Filtering By Last 12 Months or All History
There is a radio button at the top of the statistics window where users can switch between viewing data from the last 12 months and all history. This option only affects figures / charts where the analysis population is 'Reviews'.
Rollover Hour and Filtering Review History
When calculating the past or (scheduled) future day of a review or
filtering review history, the rollover hour is used if it was set in the application
(i.e., by setting the Next day starts at option to something other than
0 hours past midnight in the Tools > Preferences > Review menu).
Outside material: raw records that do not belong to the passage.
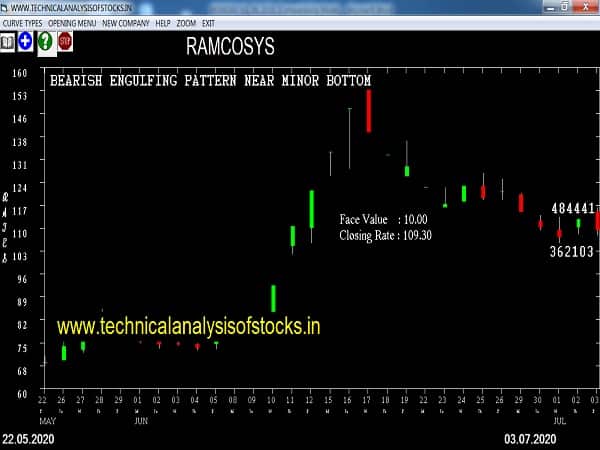Click the Closing Rate 109.30 label
This screenshot has width=600, height=450.
pyautogui.click(x=385, y=235)
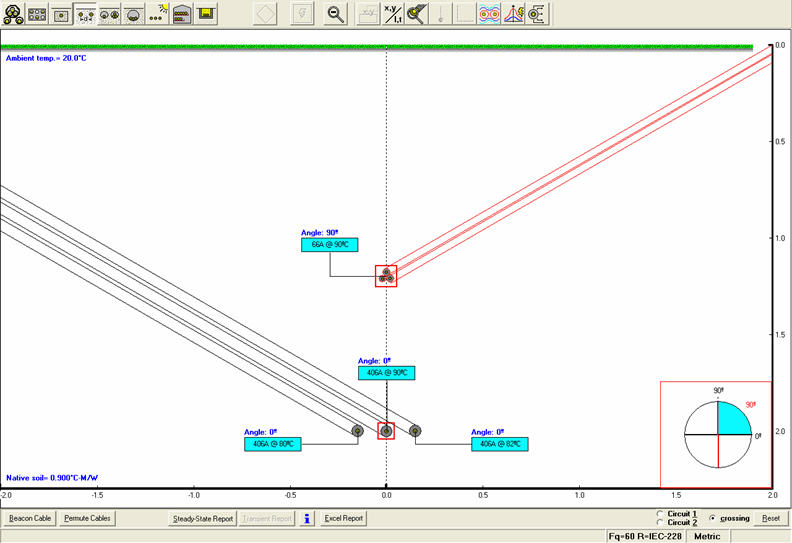The height and width of the screenshot is (543, 792).
Task: Click the blue info icon
Action: [308, 519]
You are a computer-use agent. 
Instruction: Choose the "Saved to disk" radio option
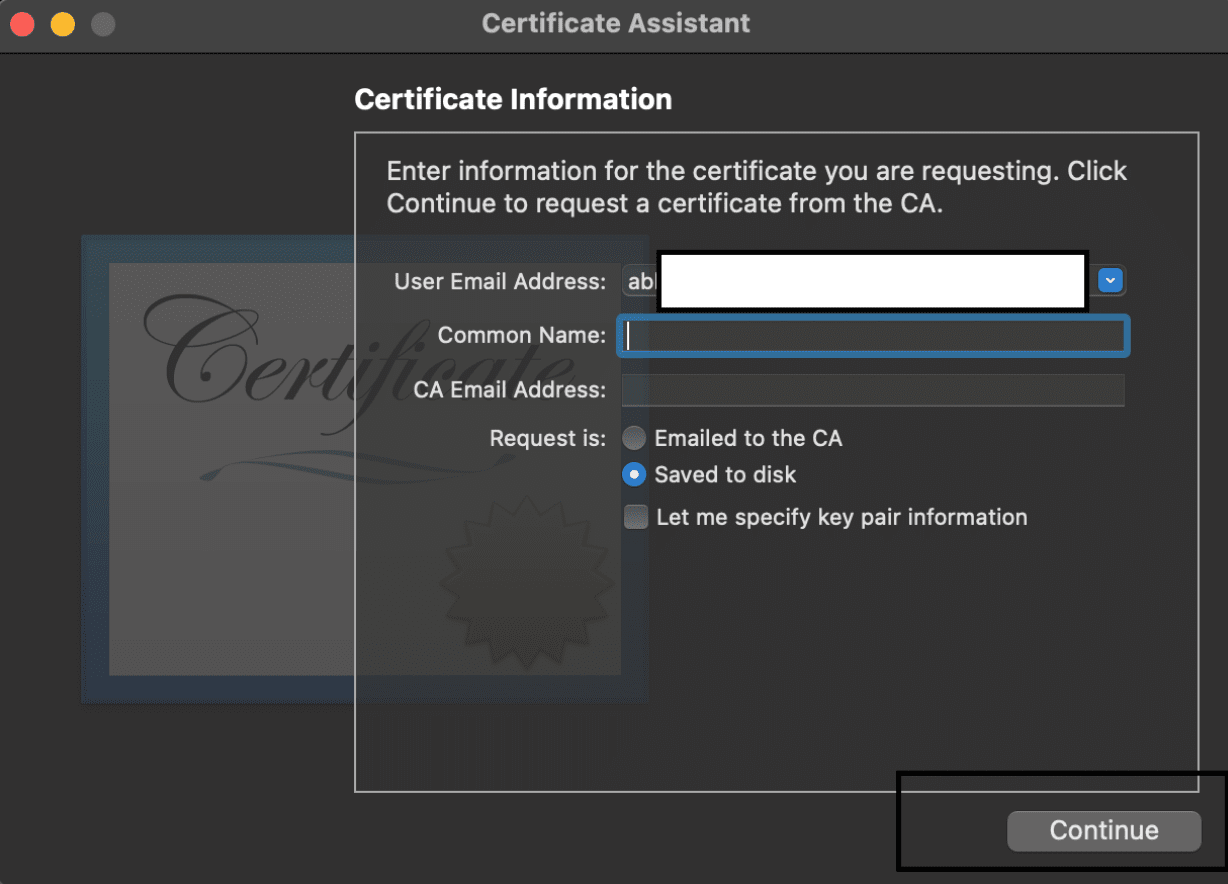pos(634,475)
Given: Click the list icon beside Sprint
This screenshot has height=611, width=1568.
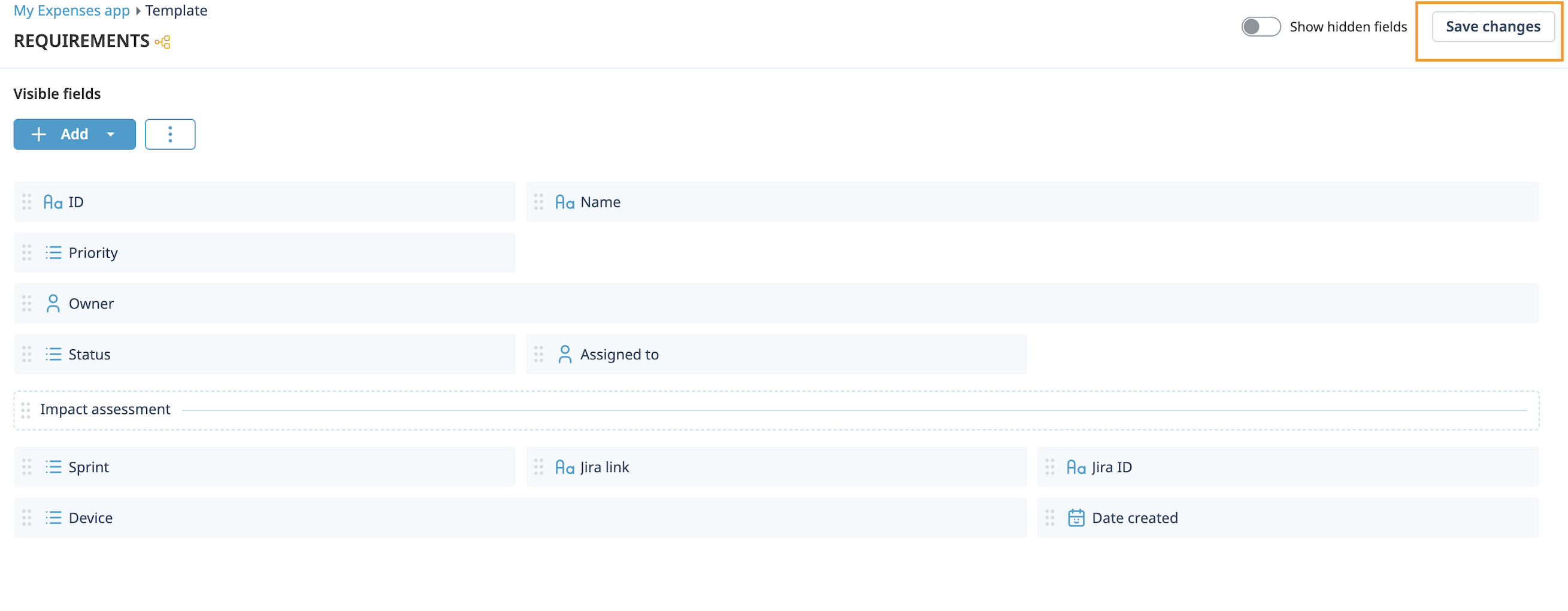Looking at the screenshot, I should tap(53, 467).
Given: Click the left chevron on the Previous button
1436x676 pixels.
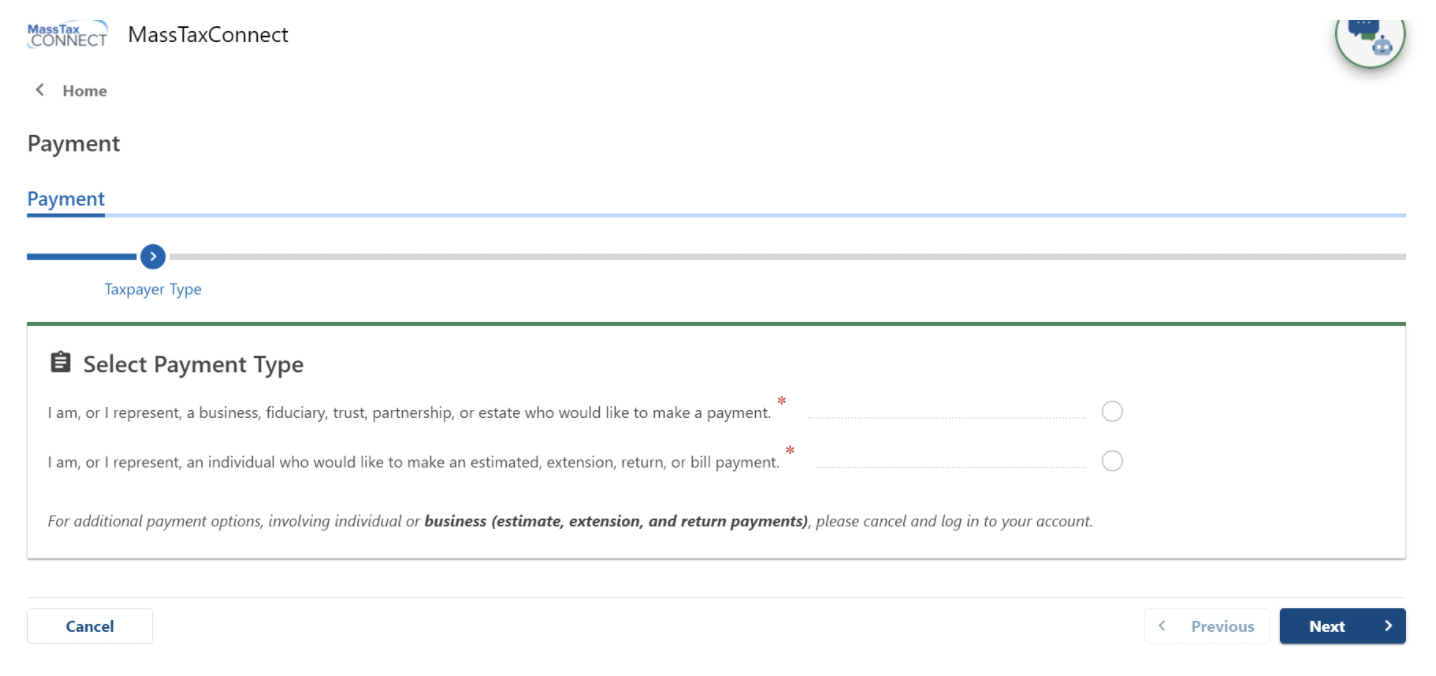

For example,
when filtering the 'Hourly Breakdown' or 'Answer Buttons' chart by amount of
review history (1 month, 3 months, 1 year), the day and hour of the next review day is
calculated and reviews that occurred 30, 90, or 365 days before this are ignored. (Here a day is
defined as 86400 seconds.) Other charts that filter past or future expected
reviews by time period behave similarly, although the exact cut-offs used for the
time periods sometimes vary by chart. In particular, the 'Reviews' chart cuts off the
'3 months' and '1 year' charts at 89 days and 364 days before the next review day, respectively,
while the 'Added' chart cuts off the '1 month' chart at 31 days prior to the start
of the next review day, and the 'Future Due' chart cuts off the '3 month' chart at 89 days
after the current day.